06-15-2017 12:06 PM - edited 06-15-2017 12:09 PM
I have a dataset of yearly historical data containing independent variables and also claim occurence (y/n), frequency/num of claims during that year (if occured) and average amount per claim(if occured). These last three are dependent variables. Also, claims occured only in very small number of cases (6-7%). According to my internet research, claim frequency usually follows poisson distribution and claim amount gamma distribution. However, this seems to be not my case, because I tried using HP GLM node in Enterprise Miner 14.1 with several options - poisson, negative binomial, zero inflated poisson and zero inflated negative binomial for claim frequency and gamma distribution for claim amount. In both cases I used log link function. I tried also using interaction and polynomial terms. Moreover I tried different selection procedures - backward and stepwise.

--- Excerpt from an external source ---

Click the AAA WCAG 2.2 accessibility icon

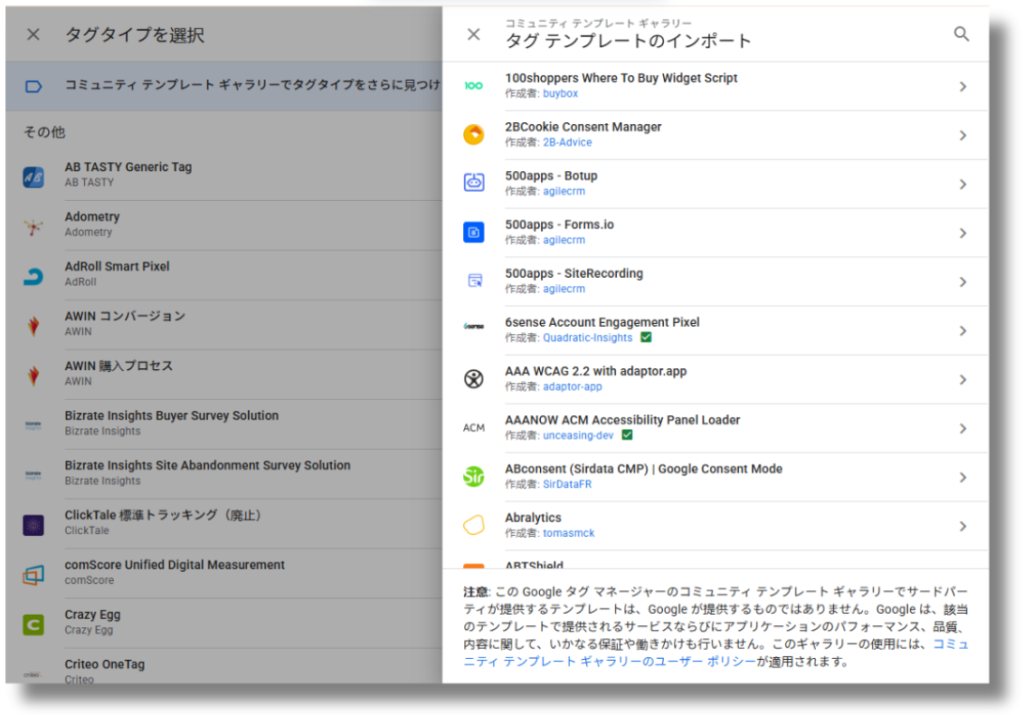pos(474,379)
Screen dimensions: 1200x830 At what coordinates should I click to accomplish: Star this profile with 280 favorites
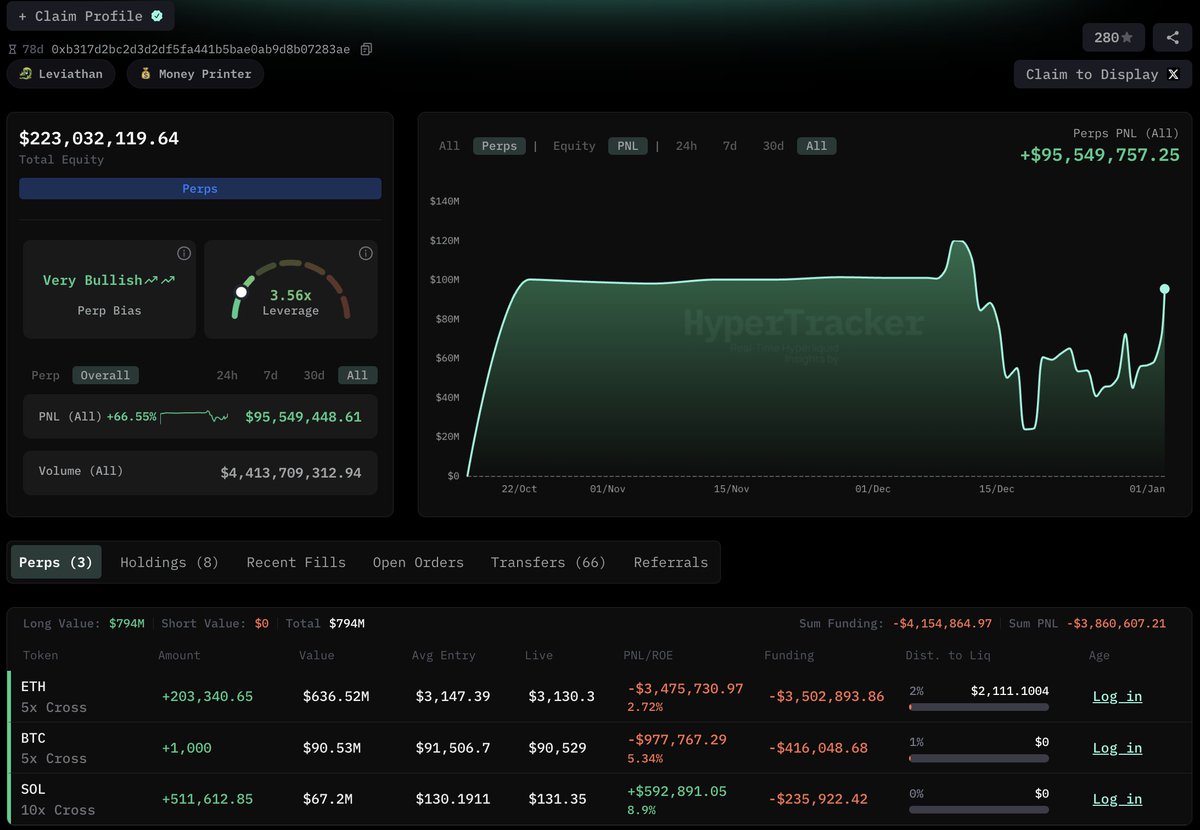(1113, 37)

The resulting models seem not good at all. Those predicting claim frequency will always predict a number close to zero (the highest is around 0.30 - how can it even predict decimal values when the dependent variable is supposed to be integer?) and those predicting claim amount will predict very wrong, and on average the predictions are lower then the real values.

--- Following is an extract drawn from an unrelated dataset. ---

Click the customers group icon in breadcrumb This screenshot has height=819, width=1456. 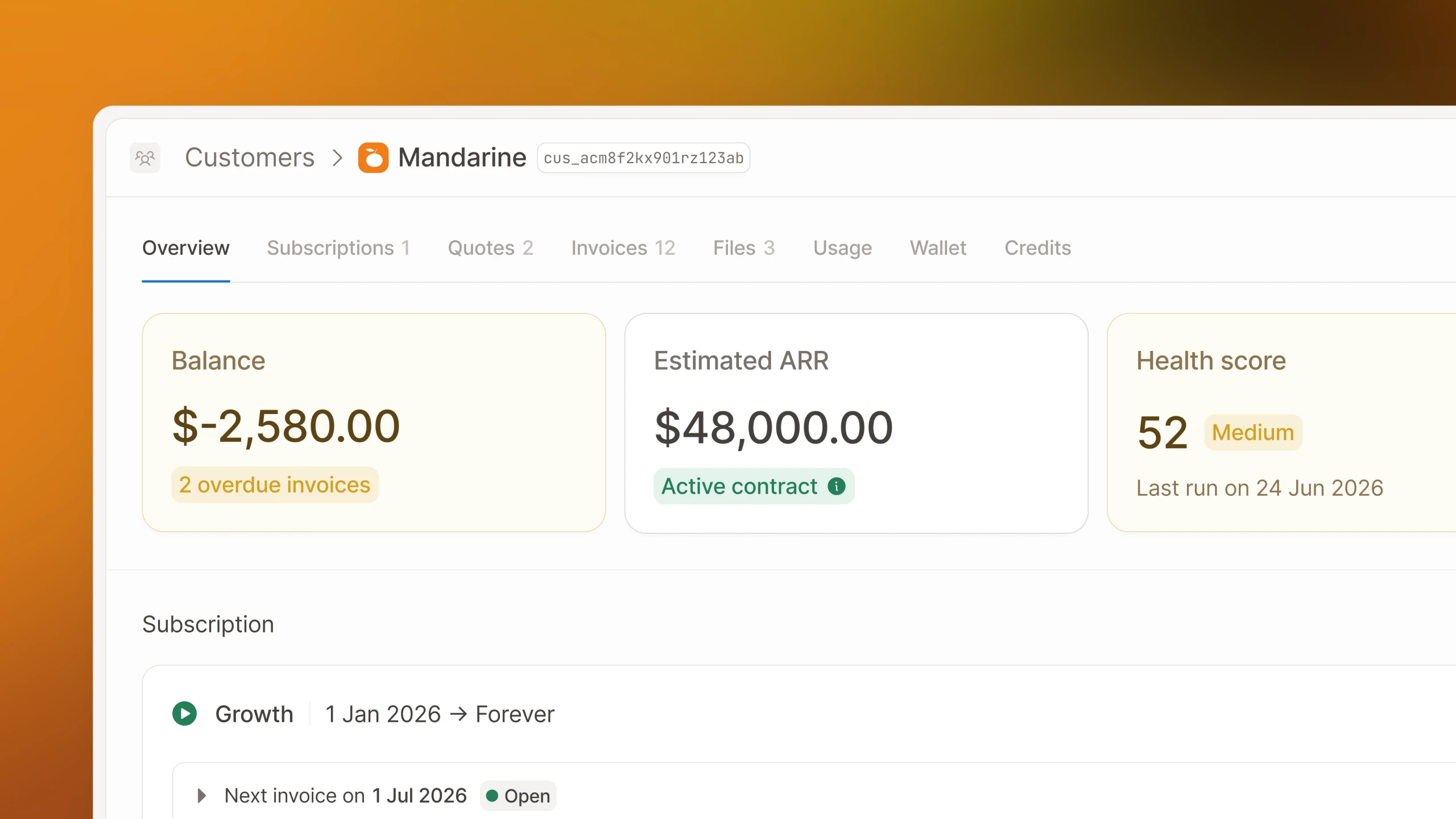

Could you please help me find what am I missing? Should I do undersampling in order to increase the occurence of claims, before fitting the models? Am I setting something wrong for the HP GLM node? Should I leave those GLMs alltogether and try different predictive models? I understand that I could use classification models for predicting claim occurence, but I have no idea what other models could be used to predict claim frequency (number between 0 and 3) and claim amount (when I ignore zero values, the rest has log-normal distribution, could I leverage that somehow? Otherwise, I can't identify proper distribution when taking into account zero values - it's not gamma as it usually is).
Any input would be much appreciated, thanks a lot